Book edition 1st Edition
Author(s) Paul Peter Urone
Pages 1272 pages
ISBN 9781938168000

# Calculate the increase in velocity of a $4000\;kg$ space probe that expels$3500\;kg$ of its mass at an exhaust velocity of$2.00\times{10^3}\;m/s$. . You may assume the gravitational force is negligible at the probe’s location.

The increase in velocity is${\rm{4}}{\rm{.159 \times 1}}{{\rm{0}}^{\rm{3}}}\;{\rm{m/s}}$.

See the step by step solution

## Step 1: Definition of Force

A force is a factor that can impact an object's motion. A force can cause a mass item to accelerate (e.g., from a standstill).

## Step 2: Given Data

The mass of space probe is ${\rm{m = 4000}}\;{\rm{kg}}$.

Original mass of the probe now is ${{\rm{m}}_{\rm{o}}}{\rm{ = 4000 - 3500 = 500}}\;{\rm{kg}}$.
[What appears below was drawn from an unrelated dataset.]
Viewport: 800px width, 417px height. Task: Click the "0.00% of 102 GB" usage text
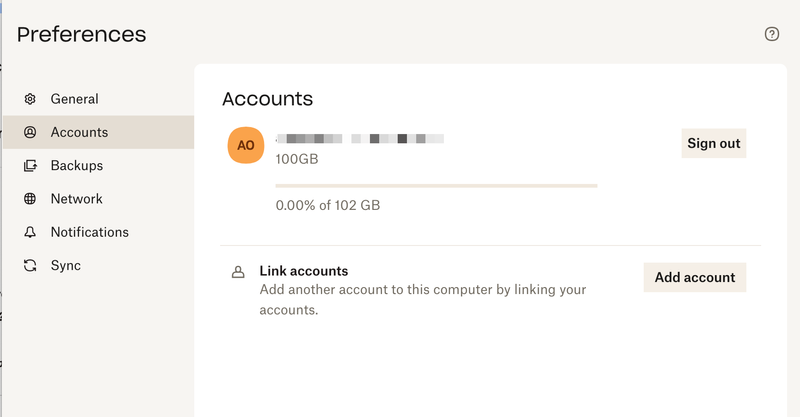pyautogui.click(x=328, y=205)
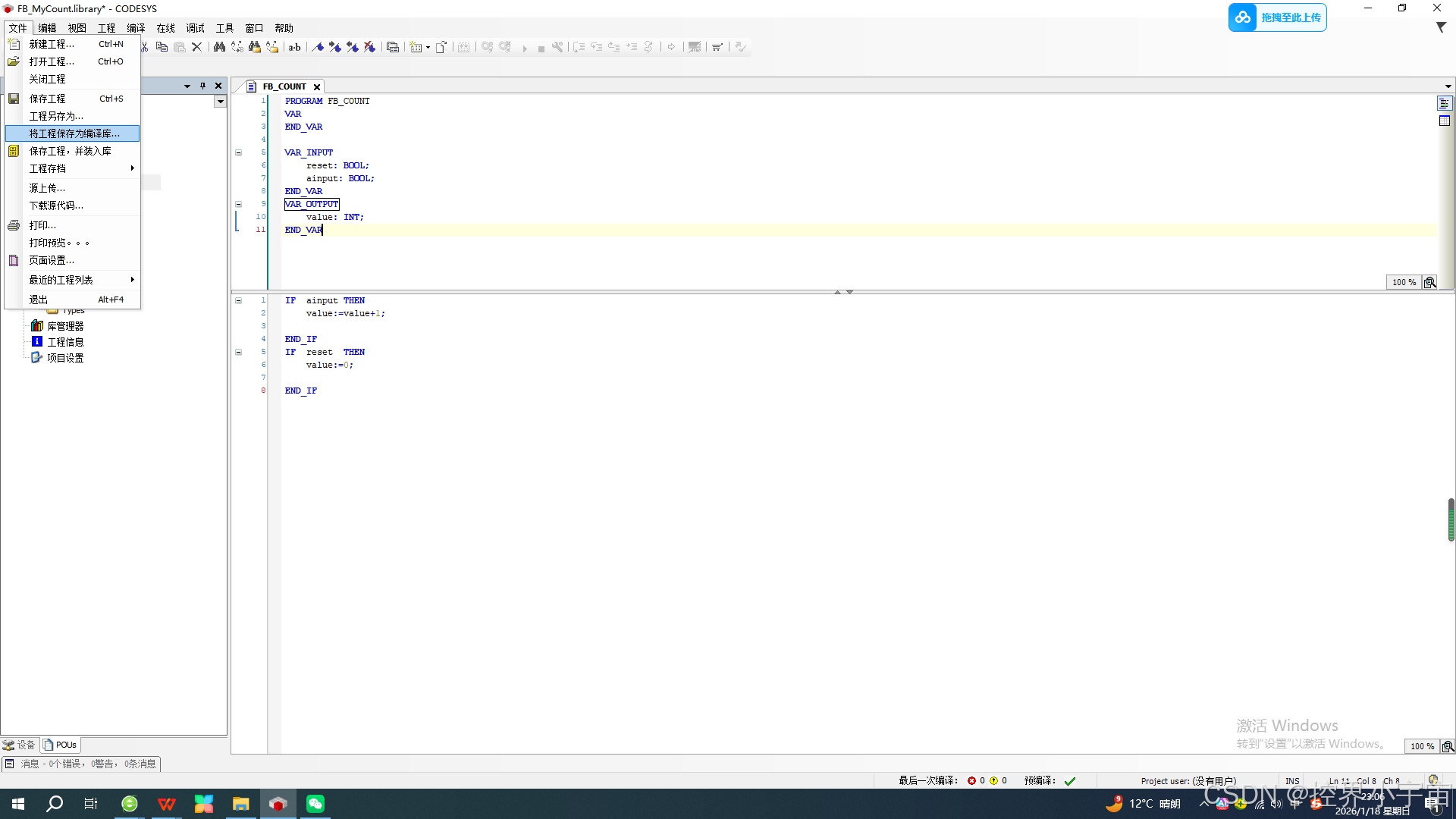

The exhaust velocity is ${{\rm{v}}_{\rm{e}}}{\rm{ = 2}}{\rm{.00 \times 1}}{{\rm{0}}^{\rm{3}}}\;{\rm{m/s}}$.

## Step 3: Calculation of change in velocity

The relationship between velocity and mass is as follows:

\begin{align}{\rm{v = }}{{\rm{v}}_{\rm{o}}}{\rm{ + }}{{\rm{v}}_{\rm{e}}}{\rm{ln}}\frac{{\rm{m}}}{{{{\rm{m}}_{\rm{o}}}}}\end{align}

Substituting the obtained values,

${\rm{v - }}{{\rm{v}}_{\rm{o}}}{\rm{ = }}{{\rm{v}}_{\rm{e}}}{\rm{ln}}\frac{{\rm{m}}}{{{{\rm{m}}_{\rm{o}}}}}$

${\rm{ = 2 \times 1}}{{\rm{0}}^{\rm{3}}}{\rm{ln}}\frac{{{\rm{4000 kg}}}}{{{\rm{500 kg}}}}$

${\rm{ = 4}}{\rm{.159 \times 1}}{{\rm{0}}^{\rm{3}}}\;{\rm{m/s}}$

Hence, the answer is ${\rm{4}}{\rm{.159 \times 1}}{{\rm{0}}^{\rm{3}}}\;{\rm{m/s}}$.